We spent the last full day of our Fiber Trails of the Upper Rio Grande trip in Taos for the Taos Wool Festival.

Photo courtesy of taos.org

We arrived around 11 am and found the Downtown Taos Historic District and Kit Carson Park just a quarter-mile down the road already bustling with fiber lovers from all over. The plan was for Fiber Trails to shuttle all of us from the campground to the festival and back. But it made more sense for me to leave from Taos for my trip home and I followed the Fiber Trails shuttle bus to the festival.

I did not find parking in Kit Carson Park where the festival is held but found a close spot in a nearby city lot between a car from Illinois and a car from New Mexico. I asked a handful of very friendly people as they passed by if they knew if I needed to pay for the parking spot. The consensus was that parking was free on the weekends. I left my car and hoped for the best (I did not get a ticket so that particular lot was indeed free for the day but it would definitely change from lot to lot. As always, you should trust your judgement, ask the locals and err on the side of caution).

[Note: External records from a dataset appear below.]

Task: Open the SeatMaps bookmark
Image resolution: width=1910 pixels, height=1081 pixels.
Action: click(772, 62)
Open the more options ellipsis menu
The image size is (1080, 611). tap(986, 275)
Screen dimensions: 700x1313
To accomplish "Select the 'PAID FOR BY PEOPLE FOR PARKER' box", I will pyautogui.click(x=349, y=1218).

This is one of the first wool festivals I’ve ever attended. I wasn’t sure what to expect. Seeing all of the tents set up along the edges and in the center of the park was beautiful! The list of about 60 or so fiber vendors on the festival website seemed impressive and seeing it in person felt impressive too. Kit Carson park is large enough that the fiber vendors, event stages, information booth and the handful of food/drink vendors all fit nicely with plenty of open space to wander and observe. Taos seemed to be a very dog-friendly area too with many dogs on leashes. In addition to all the fiber goodness, I saw live music, a place to buy lamb to eat, a coffee vendor and a fancy root (willow, birch, etc) beer vendor. I somehow missed the sheep sheering demonstration and the Navajo Churro Sheep Corral.

I was careful to budget yarn money for this trip (starting months ahead of time so I could be sure to support local vendors). That means I came home with some pretty great new-to-me yarns and I’m thrilled to share what I found here!

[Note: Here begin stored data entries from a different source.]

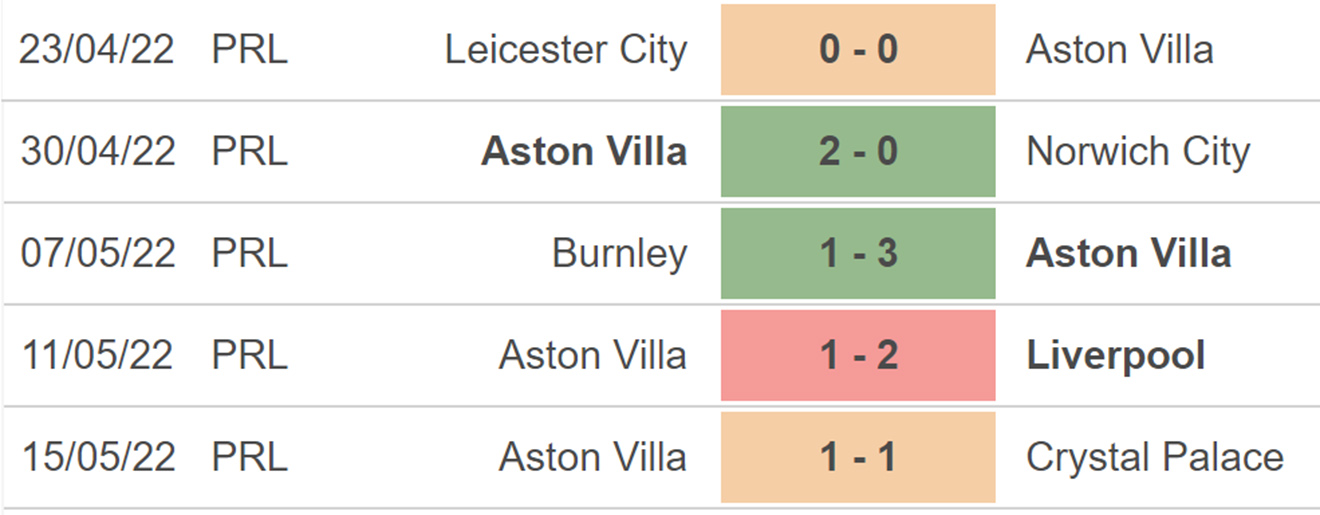Select the 30/04/22 date cell
The width and height of the screenshot is (1320, 515).
(97, 152)
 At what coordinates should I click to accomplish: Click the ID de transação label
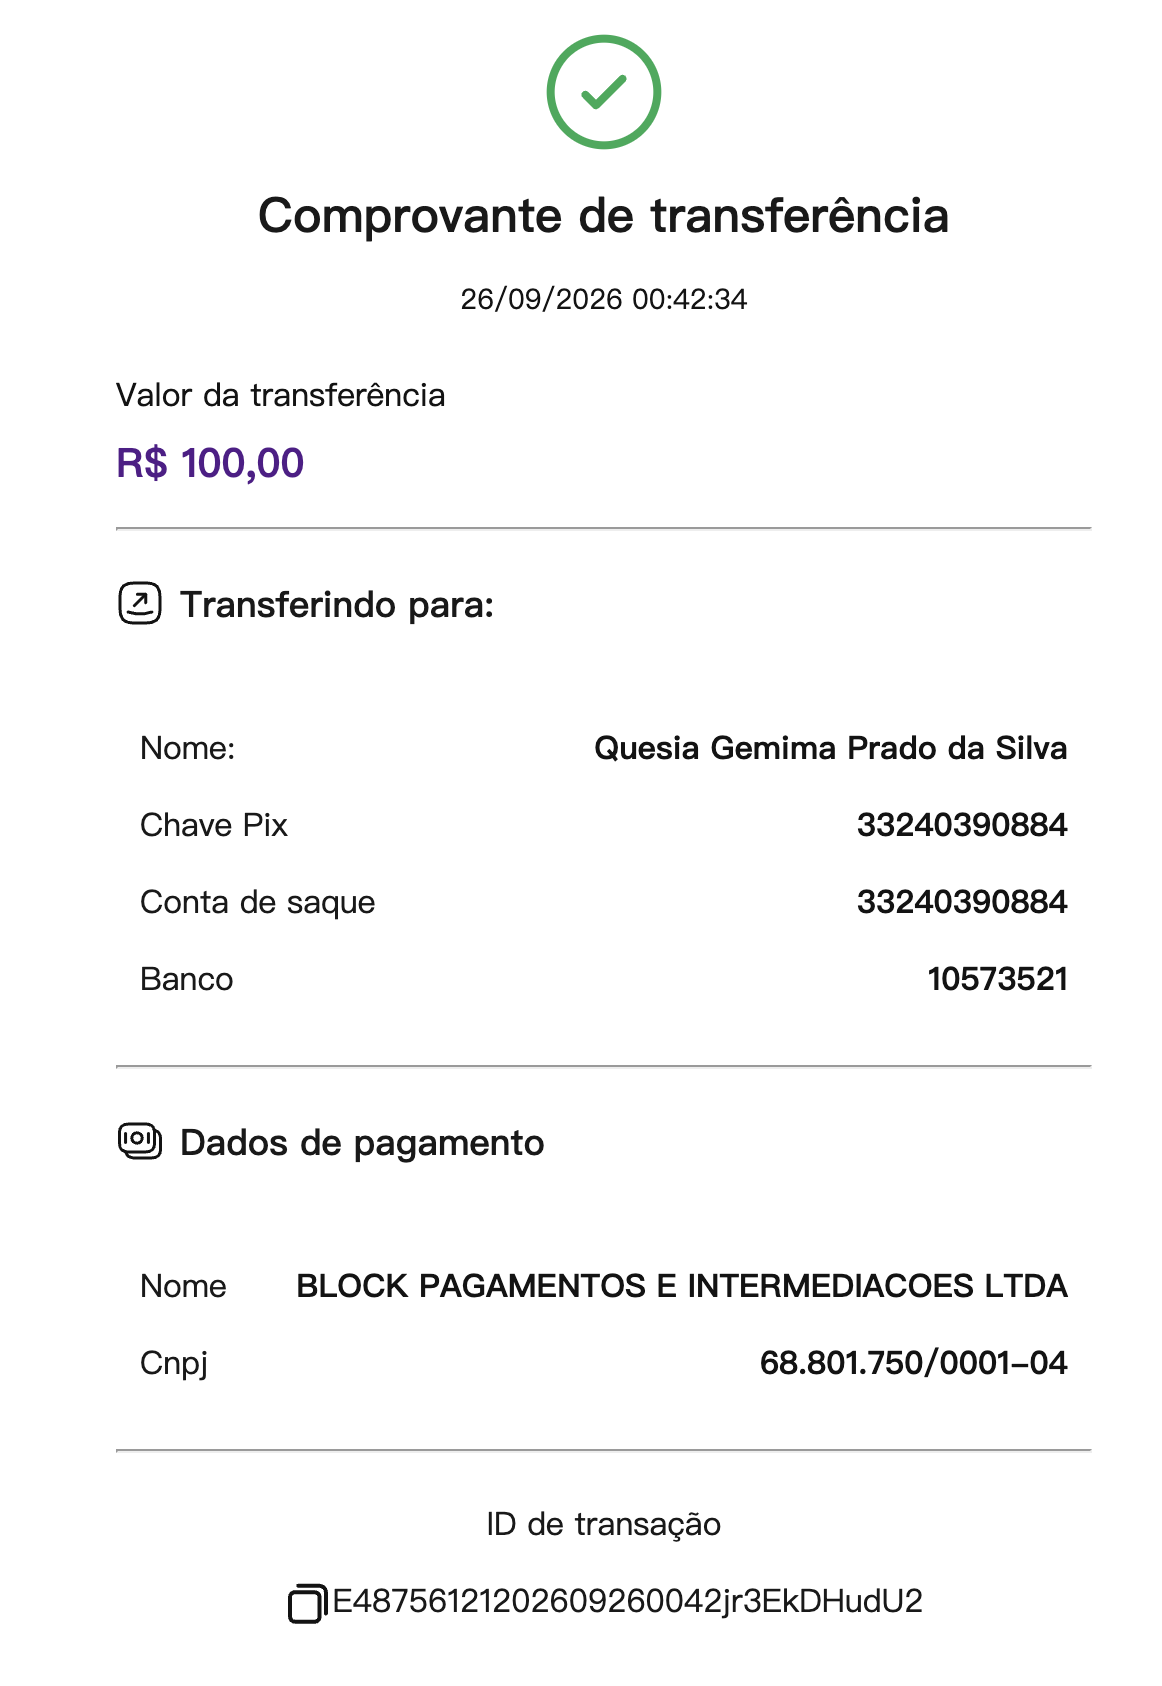(603, 1524)
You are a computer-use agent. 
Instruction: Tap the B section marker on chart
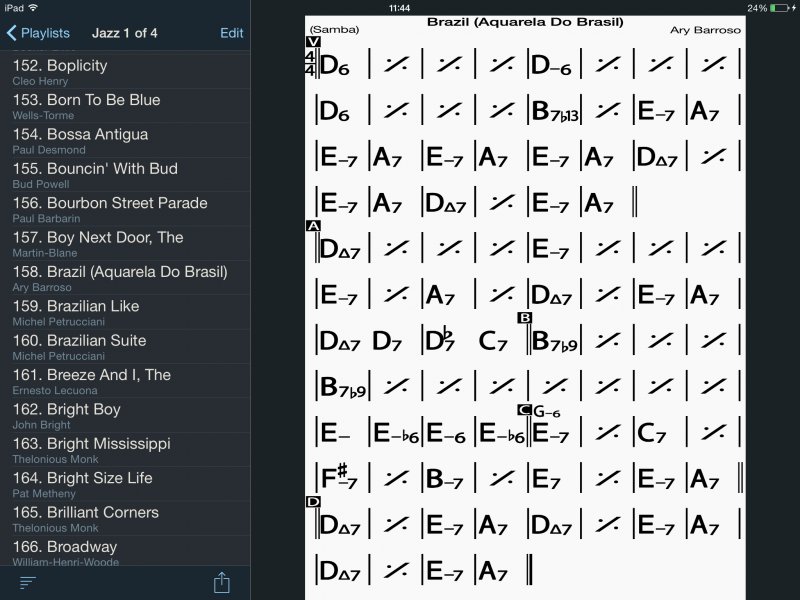click(x=524, y=318)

I bought from 5 vendors (6 if we count the spinning fiber I picked up for a friend). Mostly I bought one skein here and there to spread the support. 

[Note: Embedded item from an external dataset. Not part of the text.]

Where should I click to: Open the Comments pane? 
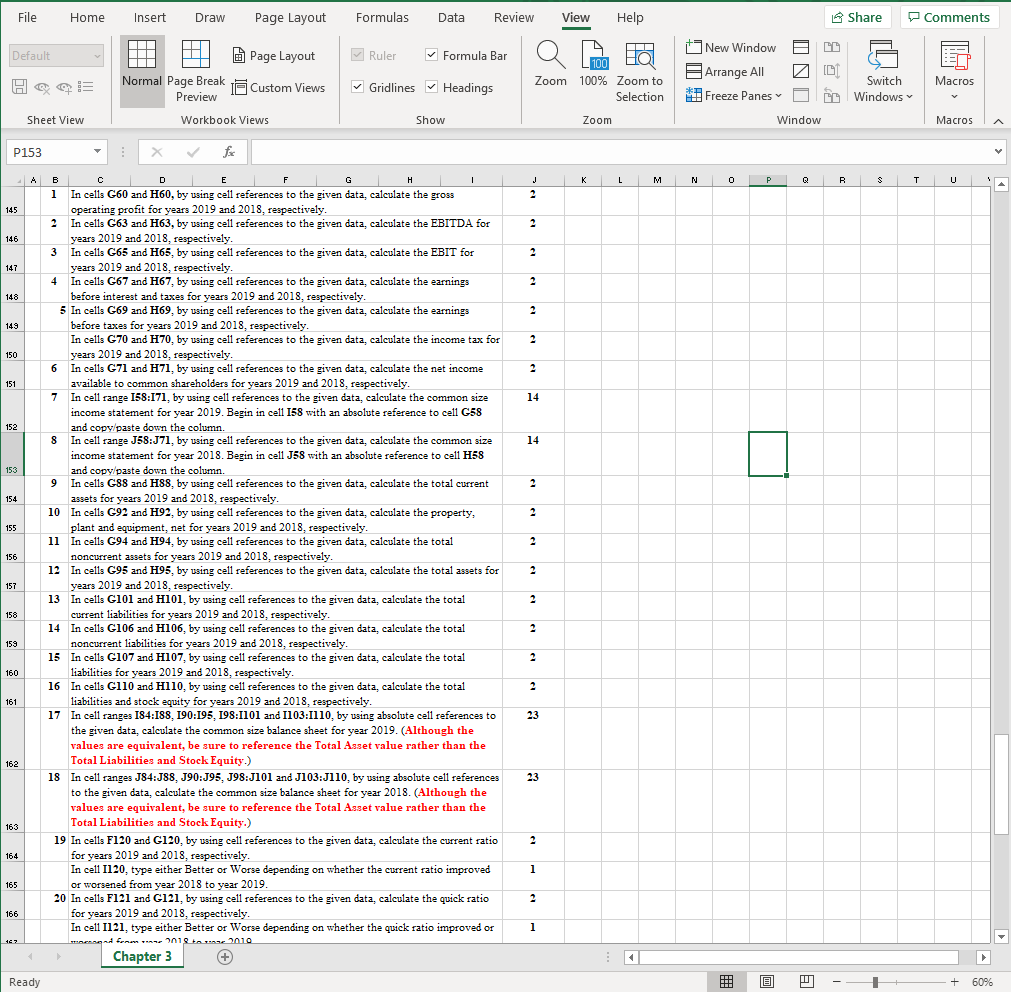click(x=949, y=17)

1 skein of a beautiful grey-blue single ply wool (335 yards of what looks like it will work up as heavy fingering or light sport). This was indigo overdyed on a dark grey yarn by the Woolly Lizard out of Cortez, Colorado. It is beautiful but I am certain that it is not easily reproducible.

1 skein from Dyers Wool in their Heritage Tunis gradient sock yarn (100 grams, 3.5 oz = 350 yards). The band says 6.5 spi. 75% Tunis Wool and 25% Nylon in beautiful greens from light to darker. A sample I saw knitted up had wonderful dark, dark speckles at one end and I loved it. 

1 skein from Vortex Yarns (the Taos yarn shop just off the park where the wool festival is held – I bought it from their festival tent instead of walking across the street to visit their shop). 434 yards of fingering weight. 60% superwash wool, 30% bamboo, 10% nylon. Hand dyed in Taos by the yarn shop owner in the color way Black Currant. It very much looks like Ghost Ranch colors to me with the shades of red, rust and yellow. 

1 monster-sized skein from Cat Mountain Fiber Arts in their Cozy in the color Carmine (wine/burgundy). 250 g = 550 yds. 100% Blue Face Leicester Wool. Ball band suggests needle size 3 to 6. So I’m thinking it will work up somewhere between Sport and DK. 

And then my BIG purchase. 5 skeins from Elsa Wool (100% cormo wool, grown in Montana, spun in Wisconsin), Sport weight, 2-ply. Each skein is 4 oz, 350 yards in a Lot number instead of a color name. Lovely warm brown. Beautiful, sturdy and very much going to be a sweater for me (plus a sweater design).

Then I needed help from a nice lady in the Sheep Feathers Farm booth to pick out spinning fiber for a friend. I showed her my friend’s email and she helped me pick out fiber from a sheep named Alfie. On the fiber tag the breed says wensleydale/cvm and the color says oatmeal. I know next to nothing about spinning fiber, so I hope the nice lady and I did all right. 

There were lots of choices and I’m certain I didn’t even see them all. Many of the vendors sold already made items like rugs or sweaters. Even the Elsa Wool where I bought my sweater’s worth of yarn had their tent evenly split between yarn and what looked to be commercially produced clothing items made from their yarns.